Dua Puluh Dua

39 3 3
                                    

Gabrin duduk termenung di sofa ruang tengah. Hanya ada dia di rumah saat ini. Gibran sudah dua hari tidak pulang karena ada kegiatan kampus sedangkan mamanya pergi ke Galeri. Jujur, Gabrin tidak terbiasa sendiri. Biasanya abang-abangnya selalu bersama dirinya. Lebay memang. Bertambah umur, bertambah dewasa, semuanya berubah. Sibuk mengejar kebutuhan masing-masing.

"Huftt!" Gabrin membuang nafas berat kemudian bangkit dan melangkah menuju ruang kerja mamanya. Dirinya berdecak kagum ketika melihat banyak karya lukisan menempel di dinding. Tak luput berbagai bentuk gerabah tersusun rapi di rak samping.

Tangannya terulur mengambil pahatan kayu yang belum terbentuk sempurna. Masih dalam bentuk kasar tapi Gabrin bisa menebak maksud dari pahatan tersebut. Tiga anak laki-laki saling merangkul satu sama lain.

"Keren nih kalau udah jadi," monolog Gabrin.

"Gaga?"

Kaget, buru-buru Gabrin meletakkan pahatan tadi. "Eh, mama."

Gabrin menggaruk tengkuknya.

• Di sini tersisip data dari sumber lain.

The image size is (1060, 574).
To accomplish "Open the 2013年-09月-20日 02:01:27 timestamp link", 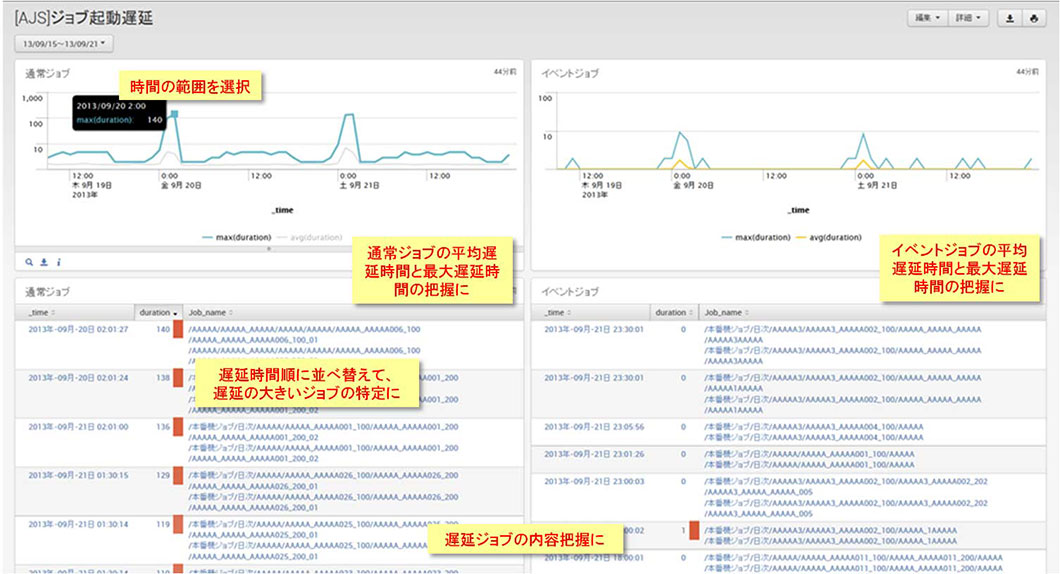I will point(78,329).
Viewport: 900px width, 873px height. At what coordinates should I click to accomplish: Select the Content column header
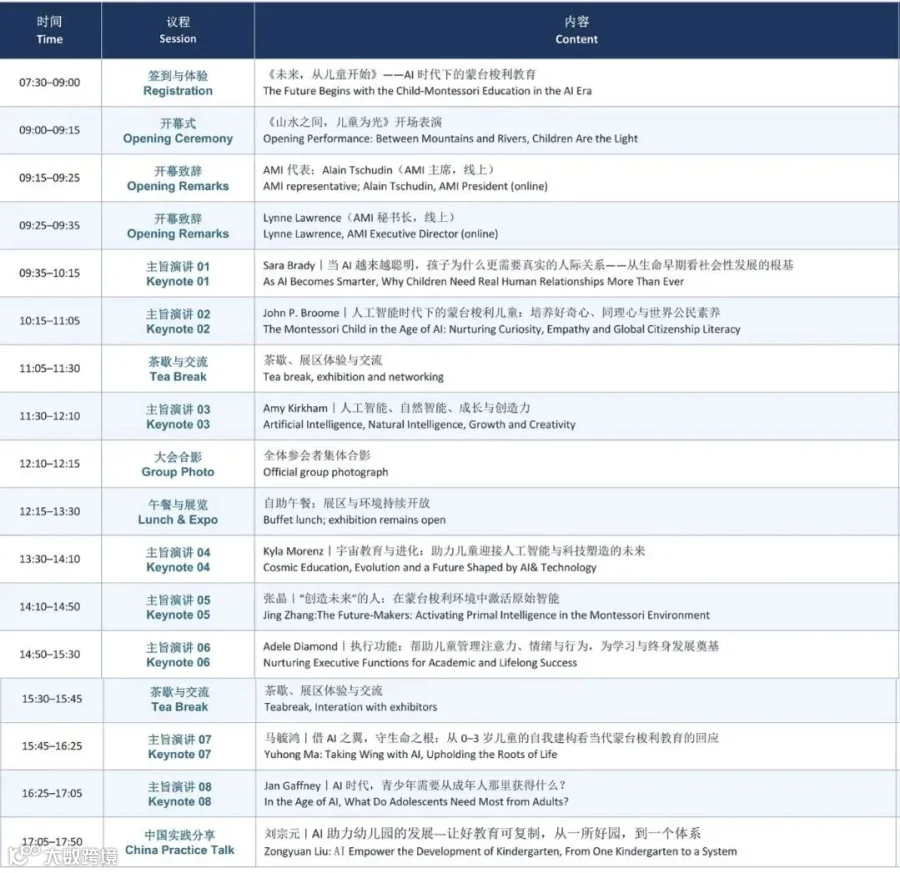[576, 30]
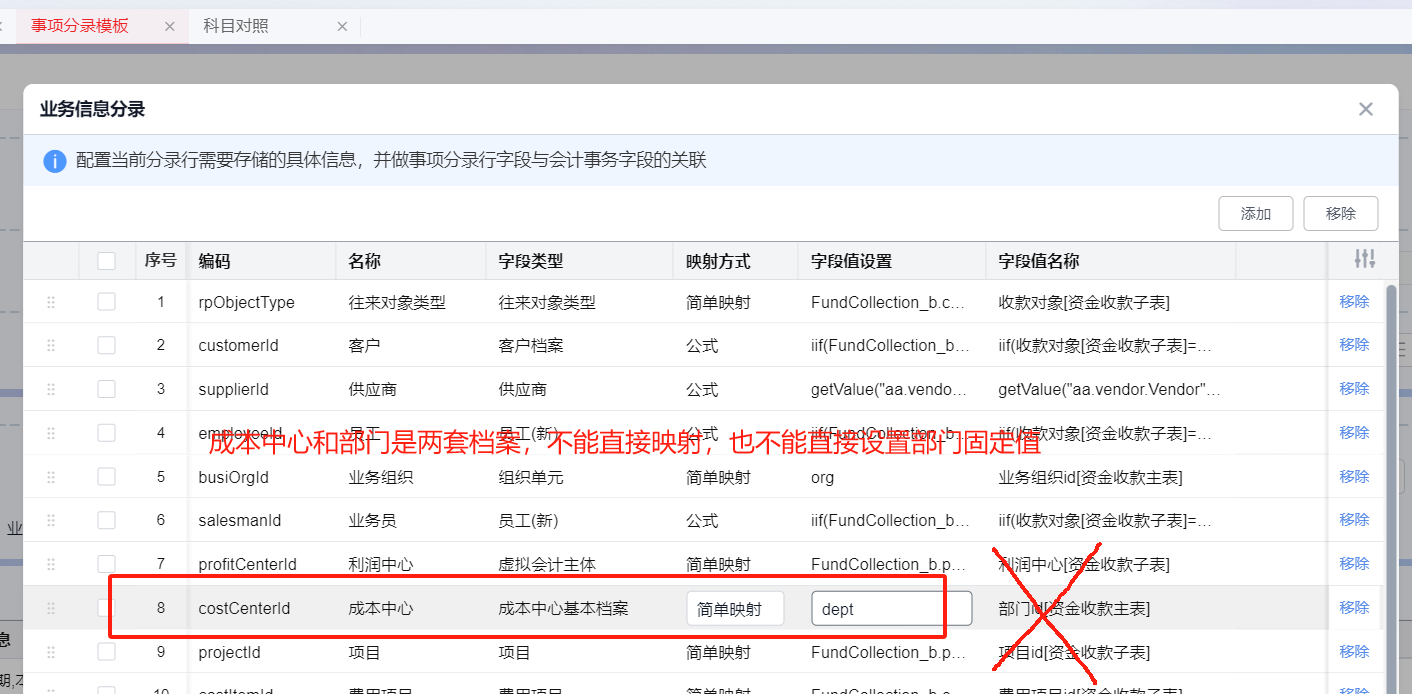The height and width of the screenshot is (694, 1412).
Task: Click drag handle for costCenterId row
Action: coord(51,608)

Berasa tertangkap basah melakukan hal buruk. Walau memang dirinya mengakui kalau ia masuk ruangan tanpa izin.

"Maaf, Ma." Mega menghampiri Gabrin dan mengambil pahatan kayu yang sempat dipegang Gabrin. Wanita tersebut tersenyum.

"Gaga mau ngga nerusin ini?"

"Hah?" Gabrin tercengang mendengar pertanyaan yang lebih ke permintaan mamanya. Kaget bro, dirinya pegang alat pahat saja belum pernah malah diminta melanjutkan karya sakral. Patah yang ada.

"Nanti mama ajarin."

"Abang ajalah, Ma. Takut ngerusak, Gaga."

Ceklek,
Seorang remaja yang dua hari ini tidak keliatan cuping telinganya berjalan mendekati ibu dan anak yang sedang negosiasi.

"Apaan?"

"Loh, udah balik Bang Gibran?" Gibran mengangguk sambil memeluk mamanya dilanjutkan menjitak kepala sang adik.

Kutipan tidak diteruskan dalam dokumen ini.